Il filosofo Agazzi: «Per i Greci l’indagine sulla natura e quella sullo spirito erano tutt’uno: a dividerle è stato il positivismo ottocentesco. E adesso lo scientismo pretende di spiegare qualsiasi cosa in termini puramente fisici»
di Luigi Dell'Aglio
'Scienze della natura' e 'scienze dello spirito': sono i due grandi ambiti nei quali si organizza il sapere umano, almeno a partire dall’Ottocento. La coesistenza, però, è stata tutt’altro che pacifica, e negli ultimi anni si è acceso doppio un campanello d’allarme: da una parte si sottolinea la tendenza scientista a fagocitare nell’ambito delle scienze naturali ogni ambito del reale, inclusi quelli morali o addirittura spirituali; dall’altro, nella formazione degli scienziati naturali la componente umanistica, una volta fondamentale, ha uno spazio sempre più ridotto. Iniziamo oggi una serie di interviste per fare il punto sulla questione
«Il divorzio tra scienza e discipline umanistiche è avvenuto meno di due secoli fa, innescato in Europa dalla filosofia positivista dell’Ottocento.

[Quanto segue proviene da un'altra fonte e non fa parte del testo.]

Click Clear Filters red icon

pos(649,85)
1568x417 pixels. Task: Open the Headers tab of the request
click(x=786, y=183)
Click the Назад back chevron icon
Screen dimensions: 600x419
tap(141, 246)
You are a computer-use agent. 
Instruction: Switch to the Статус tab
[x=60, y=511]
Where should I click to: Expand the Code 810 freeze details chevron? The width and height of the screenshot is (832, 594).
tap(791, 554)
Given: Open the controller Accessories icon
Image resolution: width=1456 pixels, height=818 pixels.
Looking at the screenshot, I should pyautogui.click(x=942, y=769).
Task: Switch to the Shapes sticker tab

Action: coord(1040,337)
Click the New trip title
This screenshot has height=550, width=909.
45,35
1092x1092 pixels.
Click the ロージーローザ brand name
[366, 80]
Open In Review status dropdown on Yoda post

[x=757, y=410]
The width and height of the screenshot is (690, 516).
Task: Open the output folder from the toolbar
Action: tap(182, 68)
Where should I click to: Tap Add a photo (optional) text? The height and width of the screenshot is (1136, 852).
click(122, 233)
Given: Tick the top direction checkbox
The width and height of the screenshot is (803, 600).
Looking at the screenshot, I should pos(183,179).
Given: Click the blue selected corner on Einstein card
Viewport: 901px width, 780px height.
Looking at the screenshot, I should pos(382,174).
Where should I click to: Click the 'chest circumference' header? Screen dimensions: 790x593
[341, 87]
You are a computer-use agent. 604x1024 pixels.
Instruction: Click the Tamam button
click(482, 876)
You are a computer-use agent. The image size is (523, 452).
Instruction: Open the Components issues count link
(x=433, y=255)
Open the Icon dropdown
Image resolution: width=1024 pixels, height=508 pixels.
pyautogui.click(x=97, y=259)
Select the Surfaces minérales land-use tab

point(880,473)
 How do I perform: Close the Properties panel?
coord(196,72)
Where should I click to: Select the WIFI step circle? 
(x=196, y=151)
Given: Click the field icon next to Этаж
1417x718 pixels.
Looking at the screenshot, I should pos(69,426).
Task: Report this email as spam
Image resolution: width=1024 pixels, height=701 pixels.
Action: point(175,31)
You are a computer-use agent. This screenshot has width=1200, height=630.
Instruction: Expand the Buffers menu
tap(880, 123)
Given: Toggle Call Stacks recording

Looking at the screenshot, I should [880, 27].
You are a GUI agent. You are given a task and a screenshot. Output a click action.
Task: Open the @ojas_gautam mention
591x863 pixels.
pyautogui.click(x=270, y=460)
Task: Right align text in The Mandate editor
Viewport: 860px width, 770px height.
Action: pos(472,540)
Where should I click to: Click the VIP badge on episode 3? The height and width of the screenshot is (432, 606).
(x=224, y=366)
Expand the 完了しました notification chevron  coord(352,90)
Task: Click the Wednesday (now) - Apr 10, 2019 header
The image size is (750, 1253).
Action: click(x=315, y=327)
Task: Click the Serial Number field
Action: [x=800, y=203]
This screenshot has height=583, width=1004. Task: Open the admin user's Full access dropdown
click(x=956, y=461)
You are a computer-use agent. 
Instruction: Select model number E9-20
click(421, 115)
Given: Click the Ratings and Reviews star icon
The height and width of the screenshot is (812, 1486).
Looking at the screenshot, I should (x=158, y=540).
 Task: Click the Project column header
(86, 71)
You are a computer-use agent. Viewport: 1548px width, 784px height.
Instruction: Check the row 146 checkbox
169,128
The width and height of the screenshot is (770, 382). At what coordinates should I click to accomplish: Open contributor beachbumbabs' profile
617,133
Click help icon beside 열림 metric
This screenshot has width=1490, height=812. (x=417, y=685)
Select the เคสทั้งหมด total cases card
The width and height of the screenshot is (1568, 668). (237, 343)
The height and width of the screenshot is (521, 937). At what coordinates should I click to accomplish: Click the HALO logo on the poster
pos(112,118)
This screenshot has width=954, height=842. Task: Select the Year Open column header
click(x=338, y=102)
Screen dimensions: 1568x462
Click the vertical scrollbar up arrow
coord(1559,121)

Ma per venticinque secoli, cioè a partire dal VI secolo avanti Cristo – quando nasce, nella Grecia classica, la cultura europea – scienza e umanesimo, sbocciati simultaneamente, avevano camminato uniti e in perfetta simbiosi». Il filosofo Evandro Agazzi ha scavato nel passato, e ha scoperto che la separazione tra scienza e ' studia humanitatis' si può far risalire addirittura a Immanuel Kant. Ma nel senso che, secondo l’autore della Critica della ragion pura, le scienze debbono occuparsi del mondo della natura mentre il mondo dell’uomo va riservato alla filosofia e alle altre discipline umanistiche. Il positivismo si appropria della tesi kantiana, la enfatizza, e decreta che anche la filosofia e le altre forme di conoscenza umanistica debbono rientrare nella giurisdizione della scienza. Cioè questa avrebbe il diritto di interpretare con il metodo sperimentale – rileva Agazzi – anche «questioni come il senso della vita, il destino ultimo dell’uomo, la dignità della persona, la libertà e il senso morale». Ecco lo scientismo, che attribuisce alla scienza un potere assoluto, ossia la capacità, anzi il diritto, di «risolvere tutti i problemi umani». La cultura umanistica può finire in soffitta. A questo punto i filosofi reagiscono. Gli idealisti Benedetto Croce e Giovanni Gentile proclamano la superiorità degli studi umanistici su quelli scientifici. La divisione diventa contrapposizione e, a cavallo fra il XX e XXI secolo, si inasprisce.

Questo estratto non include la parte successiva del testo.